Paper II. TrxR1 has in addition to its main isoform at least five minor splice variants that are distinguished by their N-terminal extensions. These may directly influence the activity of the TrxR1 core module or mediate subcellular localization via potential translocation signals. One of these variants, named “v3” (carrying a unique glutaredoxin domain), was previously shown to associate with the plasma membrane where it provoked dynamic filopodia. Within this study we found that v3 associates with specific membrane raft microdomains upon N-myristoylation and palmitoylation. These membrane structures were shown to serve as signaling platforms, including redox dependent processes, suggesting that v3 is potentially involved in redox signaling.

Paper III. Transcription factors are a specific group of proteins that regulate the rapid transcription of genes. Many are functionally intertwined, activated under redox perturbing conditions and highly controlled by regulatory networks like the thioredoxin and glutathione systems. Signaling pathways leading to their activation are complex and expected to be modulated by numerous factors.
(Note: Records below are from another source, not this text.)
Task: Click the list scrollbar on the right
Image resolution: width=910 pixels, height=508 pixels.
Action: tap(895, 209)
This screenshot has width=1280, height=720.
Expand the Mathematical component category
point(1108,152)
In order to simultaneously characterize several transcription factors on single cell level we developed a method that is based on a three-colored fluorescence-based reporter plasmid (pTRAF). We demonstrated the use by quantifying responses of the three medically important transcription factors Nrf2, HIF and NFB, utilizing HEK293 cells that were subjected to diverse stimulants.
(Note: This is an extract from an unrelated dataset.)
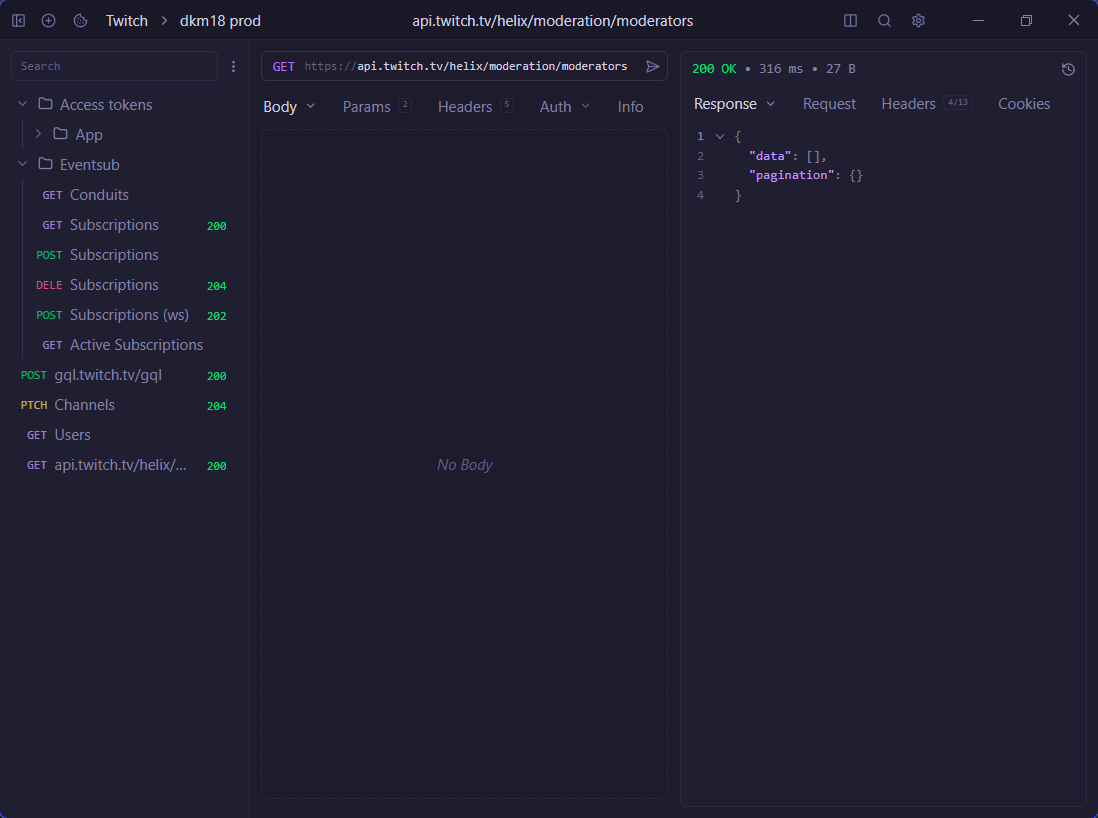Open sidebar three-dot options menu
Viewport: 1098px width, 818px height.
[233, 67]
In conclusion, we studied TrxR1 targeting by noble metal based compounds and characterized their ability to transform TrxR1 into its pro-oxidant SecTRAP form as a principle of anti-cancer therapy. We also identified the mechanism behind the intracellular localization of “v3” and show that it is targeted to lipid rafts where it is a potentially important regulator of signaling processes. Finally we developed a tool to study the activation of three redox sensitive, intertwined transcription factors.